There haven't been many documented cases of darter predation by bows, although few diet studies have been done in super darter-rich habitats. There's been some concern in other states about local effects of put-n-take fisheries; Virginia was (and still is?) dumping a large number of brown trout on top of their last good candy darter population -- a former prof examined gut contents of a fair number of trout from there but I don't think he found any darters...
Hmm. It might be interesting to set up a fish cleaning booth in Shelbyville one weekend and offer free filleting of trout in exchange for the GI tracts... Doesn't look like I'll be back that way before May though.
Dave
I think you're getting at a source of predators?

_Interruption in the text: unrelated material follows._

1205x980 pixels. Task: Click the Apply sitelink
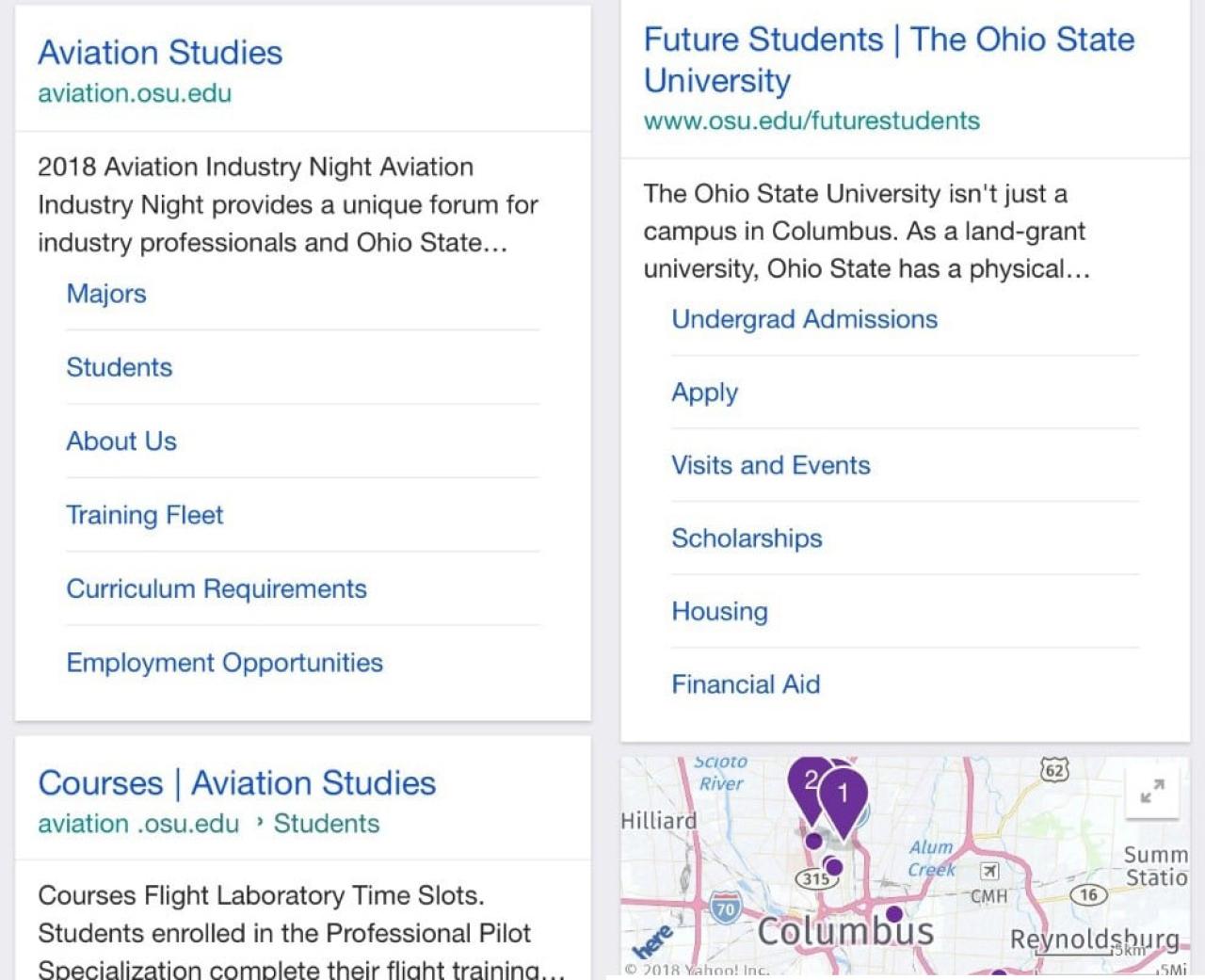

Well, it depends... Brookies are found in some of insane richness streams in the east, but not in the segments that have the insane richness. Brook trout (like creek chubs, Clinostomus dace, some Luxilus species) specialize on capturing allochthonous (out of system) food materials to supplement their diet with their aggressive behavior and/or large mouths, rather than relying solely on autochthonus (in system) food materials that begin with primary productivity (grazers that feed on algae). The Shelbyville riffle is interesting in this regard, as the cyprinid species found there are either striped shiners or chub species that have derived characteristics that make them more like a darter, rather than your typical shiner.
Anyway, take home message: historical trout streams are boring as hell.
The predators in the central TN systems were spotted bass and ol' goggle eyes... I'm not sure what role smallies played (I need to look at FoTN) but they're way not dominant now, nor do any of the above cross niches with these darter species. In east TN, I think it was just rock bass. The upper Mobile in TN, GA and AL has the corresponding shadow bass and coosa bass (redeye).
However, a hunting brown or rainbow doesn't have any problem going on a hunt. And mind you, the brookies in TN aren't anything like the mosters you see in the Great White North and etc. They're quite stunted. They have some monsters at the NC Hatchery outside Brevard in the upper French Broad, but I've never seen a brookie that was approaching a foot (and that was unusual, in spite of the stocking programs and paradox of eutrohpication compared to how the streams were as these communities evolved). The big fish are always the rainbows and browns.
Honestly, I don't know what the answers are. But stocking put and take trout in the Duck is just plain wrong. That is black and white to me.
I can cross post anything else too.
Todd
Edited by farmertodd, 24 February 2008 - 07:58 PM.